EXERCISE OBJECTIVE:
Render every line of the records below as a Markdown table with columns "Row" and "Line", numbering the rows and skipping blank lines.

>>

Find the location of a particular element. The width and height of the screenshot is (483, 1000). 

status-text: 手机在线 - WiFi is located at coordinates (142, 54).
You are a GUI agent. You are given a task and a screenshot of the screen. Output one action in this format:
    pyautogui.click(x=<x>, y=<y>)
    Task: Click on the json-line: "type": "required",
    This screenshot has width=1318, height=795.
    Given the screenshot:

<<

SOLUTION TO THIS PROBLEM:
| Row | Line |
|---|---|
| 1 | Find the location of a particular element. The width and height of the screenshot is (483, 1000).  |
| 2 | status-text: 手机在线 - WiFi is located at coordinates (142, 54). |
| 3 | You are a GUI agent. You are given a task and a screenshot of the screen. Output one action in this format: |
| 4 |     pyautogui.click(x=<x>, y=<y>) |
| 5 |     Task: Click on the json-line: "type": "required", |
| 6 |     This screenshot has width=1318, height=795. |
| 7 |     Given the screenshot: |